These and other drawbacks have prompted researchers to look for other useful metrics. WHtR, for example, has recently made headway as a potential BMI alternative or complement.
 

 

 

The case for WHtR

Concern about overreliance on BMI despite its limitations is not new. In 2015, an American Heart Association scientific statement from the group’s Obesity Committee concluded that “BMI alone, even with lower thresholds, is a useful but not an ideal tool for identification of obesity or assessment of cardiovascular risk,” especially for people from Asian, Black, Hispanic, and Pacific Islander populations.

The writing panel also recommended that clinicians measure waist circumference annually and use that information along with BMI “to better gauge cardiovascular risk in diverse populations.”

Momentum for moving beyond BMI alone has continued to build following the AHA statement.

In September 2022, the National Institute for Health and Care Excellence, which sets policies for the United Kingdom’s National Health Service, revised its guidancefor assessment and management of people with obesity. The updated guidance recommends that when clinicians assess “adults with BMI below 35 kg/m2, measure and use their WHtR, as well as their BMI, as a practical estimate of central adiposity and use these measurements to help to assess and predict health risks.”

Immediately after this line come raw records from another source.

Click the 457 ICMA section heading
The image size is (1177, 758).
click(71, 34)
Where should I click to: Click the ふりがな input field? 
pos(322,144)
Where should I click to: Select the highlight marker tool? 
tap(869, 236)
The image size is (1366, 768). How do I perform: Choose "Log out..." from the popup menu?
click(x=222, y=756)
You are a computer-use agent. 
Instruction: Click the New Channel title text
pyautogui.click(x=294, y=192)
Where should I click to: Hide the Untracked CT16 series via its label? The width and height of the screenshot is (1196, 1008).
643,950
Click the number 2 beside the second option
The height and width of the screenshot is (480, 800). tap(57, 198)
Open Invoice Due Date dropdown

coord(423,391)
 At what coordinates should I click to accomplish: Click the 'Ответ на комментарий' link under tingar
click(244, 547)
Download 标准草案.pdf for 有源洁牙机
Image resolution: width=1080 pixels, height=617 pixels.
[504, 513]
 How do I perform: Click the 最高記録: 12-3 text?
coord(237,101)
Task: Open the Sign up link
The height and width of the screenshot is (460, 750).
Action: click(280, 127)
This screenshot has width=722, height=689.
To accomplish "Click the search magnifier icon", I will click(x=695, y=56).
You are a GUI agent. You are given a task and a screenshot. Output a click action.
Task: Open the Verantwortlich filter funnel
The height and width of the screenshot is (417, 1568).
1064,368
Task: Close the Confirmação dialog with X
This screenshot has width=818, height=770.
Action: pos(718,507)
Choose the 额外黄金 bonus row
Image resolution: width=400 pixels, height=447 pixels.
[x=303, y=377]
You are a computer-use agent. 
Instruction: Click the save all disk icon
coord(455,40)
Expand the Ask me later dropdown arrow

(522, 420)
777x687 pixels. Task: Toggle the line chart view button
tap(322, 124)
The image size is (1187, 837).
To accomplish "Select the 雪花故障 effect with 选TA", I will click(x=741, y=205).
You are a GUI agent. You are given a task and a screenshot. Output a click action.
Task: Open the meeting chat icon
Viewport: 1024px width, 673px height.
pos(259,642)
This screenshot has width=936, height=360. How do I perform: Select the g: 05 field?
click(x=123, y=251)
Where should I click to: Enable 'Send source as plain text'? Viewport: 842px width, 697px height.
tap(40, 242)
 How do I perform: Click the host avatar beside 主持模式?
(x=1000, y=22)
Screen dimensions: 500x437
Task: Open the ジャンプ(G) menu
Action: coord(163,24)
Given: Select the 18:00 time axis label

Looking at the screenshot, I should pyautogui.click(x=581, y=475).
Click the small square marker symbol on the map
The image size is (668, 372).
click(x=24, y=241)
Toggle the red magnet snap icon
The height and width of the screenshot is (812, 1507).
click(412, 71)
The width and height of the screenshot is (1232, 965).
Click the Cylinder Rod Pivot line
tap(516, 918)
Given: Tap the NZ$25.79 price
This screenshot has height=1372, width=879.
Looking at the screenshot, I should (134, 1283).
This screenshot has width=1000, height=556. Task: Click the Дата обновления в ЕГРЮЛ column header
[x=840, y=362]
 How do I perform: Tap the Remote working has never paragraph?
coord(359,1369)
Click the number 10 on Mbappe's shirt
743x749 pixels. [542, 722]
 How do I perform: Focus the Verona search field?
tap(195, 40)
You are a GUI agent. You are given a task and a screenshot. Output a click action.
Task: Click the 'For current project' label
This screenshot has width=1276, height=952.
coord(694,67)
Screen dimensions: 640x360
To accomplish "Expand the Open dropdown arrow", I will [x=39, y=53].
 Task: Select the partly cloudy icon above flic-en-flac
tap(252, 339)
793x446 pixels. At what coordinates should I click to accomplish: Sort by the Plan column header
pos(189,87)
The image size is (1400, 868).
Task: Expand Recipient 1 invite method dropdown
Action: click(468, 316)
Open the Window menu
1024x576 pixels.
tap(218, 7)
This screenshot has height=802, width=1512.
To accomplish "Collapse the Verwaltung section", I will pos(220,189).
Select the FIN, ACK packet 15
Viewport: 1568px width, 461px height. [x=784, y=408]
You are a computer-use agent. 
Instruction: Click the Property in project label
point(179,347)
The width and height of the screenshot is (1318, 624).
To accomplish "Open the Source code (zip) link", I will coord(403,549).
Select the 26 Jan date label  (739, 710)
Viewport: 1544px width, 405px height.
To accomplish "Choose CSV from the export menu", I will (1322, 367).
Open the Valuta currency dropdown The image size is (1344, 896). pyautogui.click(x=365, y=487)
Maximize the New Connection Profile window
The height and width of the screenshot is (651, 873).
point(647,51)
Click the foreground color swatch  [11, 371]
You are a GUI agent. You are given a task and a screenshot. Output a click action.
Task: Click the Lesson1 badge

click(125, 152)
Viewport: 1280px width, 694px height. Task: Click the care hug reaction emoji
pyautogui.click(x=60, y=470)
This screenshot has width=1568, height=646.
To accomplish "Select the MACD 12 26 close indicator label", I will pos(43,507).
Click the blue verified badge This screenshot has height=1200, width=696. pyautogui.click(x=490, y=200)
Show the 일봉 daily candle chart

NICE released an extensive literature review with the revision, and based on the evidence, said that “using waist-to-height ratio as well as BMI would help give a practical estimate of central adiposity in adults with BMI under 35 kg/m2. This would in turn help professionals assess and predict health risks.”

However, the review added that, “because people with a BMI over 35 kg/m2 are always likely to have a high WHtR, the committee recognized that it may not be a useful addition for predicting health risks in this group.” The 2022 NICE review also said that it is “important to estimate central adiposity when assessing future health risks, including for people whose BMI is in the healthy-weight category.”

This new emphasis by NICE on measuring and using WHtR as part of obesity assessment “represents an important change in population health policy,” commented Dr. Powell-Wiley. “I expect more professional organizations will endorse use of waist circumference or waist-to-height ratio now that NICE has taken this step,” she predicted.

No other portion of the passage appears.